From Sunday till Thursday we had Ginny and Graham with us on the boat. Having collected them from Sarah and Alex’s place in Surbiton on Sunday morning, we drove to Waitrose in Witney for a giant grocery shopping expedition. How we slotted things into the car around four people’s luggage I am unsure, but clearly my spatial awareness is still functioning – shame I am no good at all at Rubik’s cube though! Not too many things had to be placed around anyone’s feet except David’s.

From Waitrose and a drive through the town (we were on a tight schedule to make sure we weren’t late for lunch), we drove to Minster Lovell. David and I have both done OS walks here a number of times with friends who came to stay with us when we were living in Church Enstone – the introduction to it was via Lynne Hayes whose walking group David gatecrashed when we were in residence next door to her.

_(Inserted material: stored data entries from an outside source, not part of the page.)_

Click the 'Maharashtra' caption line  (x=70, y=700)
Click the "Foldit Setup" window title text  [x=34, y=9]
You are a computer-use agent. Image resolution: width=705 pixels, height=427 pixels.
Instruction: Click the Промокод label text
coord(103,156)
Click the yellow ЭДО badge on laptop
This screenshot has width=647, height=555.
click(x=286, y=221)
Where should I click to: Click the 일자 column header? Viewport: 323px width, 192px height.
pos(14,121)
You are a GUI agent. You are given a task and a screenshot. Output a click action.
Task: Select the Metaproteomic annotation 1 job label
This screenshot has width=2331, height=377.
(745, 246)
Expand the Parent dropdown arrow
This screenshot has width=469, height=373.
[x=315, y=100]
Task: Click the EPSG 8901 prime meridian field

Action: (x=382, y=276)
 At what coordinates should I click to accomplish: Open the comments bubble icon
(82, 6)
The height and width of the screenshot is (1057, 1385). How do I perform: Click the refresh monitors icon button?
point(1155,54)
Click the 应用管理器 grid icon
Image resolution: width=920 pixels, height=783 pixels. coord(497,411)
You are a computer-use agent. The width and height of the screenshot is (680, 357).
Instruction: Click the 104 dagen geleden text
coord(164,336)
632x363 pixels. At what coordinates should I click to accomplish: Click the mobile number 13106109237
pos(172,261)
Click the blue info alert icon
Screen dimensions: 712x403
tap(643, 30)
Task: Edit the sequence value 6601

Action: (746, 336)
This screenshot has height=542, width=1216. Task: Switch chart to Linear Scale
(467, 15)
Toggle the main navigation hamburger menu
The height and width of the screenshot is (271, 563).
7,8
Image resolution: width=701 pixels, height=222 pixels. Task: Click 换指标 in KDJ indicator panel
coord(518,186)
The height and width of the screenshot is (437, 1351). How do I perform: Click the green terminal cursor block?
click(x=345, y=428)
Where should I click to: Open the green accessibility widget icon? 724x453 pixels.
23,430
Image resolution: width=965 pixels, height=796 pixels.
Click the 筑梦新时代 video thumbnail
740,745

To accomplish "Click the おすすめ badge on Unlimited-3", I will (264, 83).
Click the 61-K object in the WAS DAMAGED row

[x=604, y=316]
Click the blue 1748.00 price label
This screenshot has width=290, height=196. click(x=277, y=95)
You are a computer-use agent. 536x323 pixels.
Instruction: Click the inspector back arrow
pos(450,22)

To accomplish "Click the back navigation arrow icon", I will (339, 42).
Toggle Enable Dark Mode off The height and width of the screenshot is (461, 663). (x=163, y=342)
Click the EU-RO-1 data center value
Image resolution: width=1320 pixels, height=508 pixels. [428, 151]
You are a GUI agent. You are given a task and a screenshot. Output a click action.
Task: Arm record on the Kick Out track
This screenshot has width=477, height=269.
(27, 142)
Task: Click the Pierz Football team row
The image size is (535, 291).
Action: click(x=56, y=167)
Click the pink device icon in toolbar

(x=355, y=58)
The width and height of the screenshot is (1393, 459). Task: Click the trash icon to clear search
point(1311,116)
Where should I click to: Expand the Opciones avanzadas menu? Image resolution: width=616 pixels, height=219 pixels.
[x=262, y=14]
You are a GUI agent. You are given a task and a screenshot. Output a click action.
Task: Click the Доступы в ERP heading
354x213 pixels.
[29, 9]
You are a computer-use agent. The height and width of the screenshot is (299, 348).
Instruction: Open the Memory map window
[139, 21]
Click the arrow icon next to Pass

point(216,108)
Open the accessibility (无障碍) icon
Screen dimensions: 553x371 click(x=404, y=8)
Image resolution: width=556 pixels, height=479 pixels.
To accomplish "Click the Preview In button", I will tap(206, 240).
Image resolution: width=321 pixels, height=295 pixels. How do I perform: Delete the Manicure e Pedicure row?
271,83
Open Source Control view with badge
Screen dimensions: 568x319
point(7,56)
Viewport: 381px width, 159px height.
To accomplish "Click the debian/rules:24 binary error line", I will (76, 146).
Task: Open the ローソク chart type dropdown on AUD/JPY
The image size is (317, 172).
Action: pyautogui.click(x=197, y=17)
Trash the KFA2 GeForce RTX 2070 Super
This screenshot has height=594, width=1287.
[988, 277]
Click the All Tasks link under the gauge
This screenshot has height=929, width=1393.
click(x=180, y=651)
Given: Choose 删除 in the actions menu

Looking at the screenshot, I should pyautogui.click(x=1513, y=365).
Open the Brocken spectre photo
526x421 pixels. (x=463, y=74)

The walk is extremely interesting and very picturesque, but on Sunday we couldn’t be late for lunch! So a walk through the churchyard and an examination of the ruins of Minster Lovell Hall were our limits. There is always a slight anxiety when showing someone something that impresses us when we’re not sure if the new person will have a similarly awed reaction. However Ginny and Graham were suitably impressed – as NZers we share the awe at the extent and age of the history that is so visibly on display here. We have a long (non-European) history in NZ, but given the building materials available in NZ (wood, flax, mud), not many places have survived – at home, redoubts, forts and hangi (cooking) pits are viewable, but as many are on private land without the wonderful system of public footpaths and access that operates here in the UK, we often cannot easily see them.

The Minster Lovell Hall (http://www.english-heritage.org.uk/visit/places/minster-lovell-hall-and-dovecote/) was owned by a supporter of Richard III, and he was dispossessed by Henry VII when Richard was killed. (Please get Josephine Tey’s book Daughter of Time [available on Kindle] and read a researched account of Richard III – it will disabuse you of the untruths in Shakespeare’s play, which is what most of us take our view of that period from – not that I blame Shakespeare, mind you: he was fed the same lies as everyone else.) 
The entranceway with cobbles dating back over 500 years

Inside the Great Hall
 
The kitchens were directly in front of where we are standing


The tower which still has the remnants of a staircase
From down by the River Windrush
From the website:
There has been a manor house at Minster Lovell since at least the 12th century, but the major part of the ruins seen today are those of a large new house built by William, Baron of Lovell and Holand, in the 1430s after his return from the French wars. Through marriage and good fortune William was one of the richest men in England, and he built his house as a demonstration of his wealth.  
William’s son John, a prominent Lancastrian and servant of Henry VI, was rewarded with the position of master forester of the neighbouring royal forest, Wychwood. By contrast, John’s son Francis, the ninth baron, served the Yorkist cause, and was created Viscount Lovell by Richard III.  
Following the defeat of the House of York in the battle of Bosworth in 1485 the hall passed into the hands of the Crown (ie confiscated – McD note) and eventually, in 1602, into the possession of the successful lawyer Sir Edward Coke. His descendant Thomas Coke, later Earl of Leicester, was in residence in 1721 and in 1728 he assumed the title Lord Lovell of Minster Lovell.   The hall was, however, abandoned in favour of the Cokes’ seat at Holkham, Norfolk, begun in the 1730s, and in about 1747 most of the buildings were dismantled, the east and west ranges and the kitchens being demolished for building stone.
One of the amazing things about this place is the ease of access and lack of guardrails, fencing and restraints in place. The walls are clearly strong and stable, and no one needs their access limited. But honestly, it is being able to envisage the everyday life of people living here, because of the extent of the remains and the explanatory signage that makes it so special.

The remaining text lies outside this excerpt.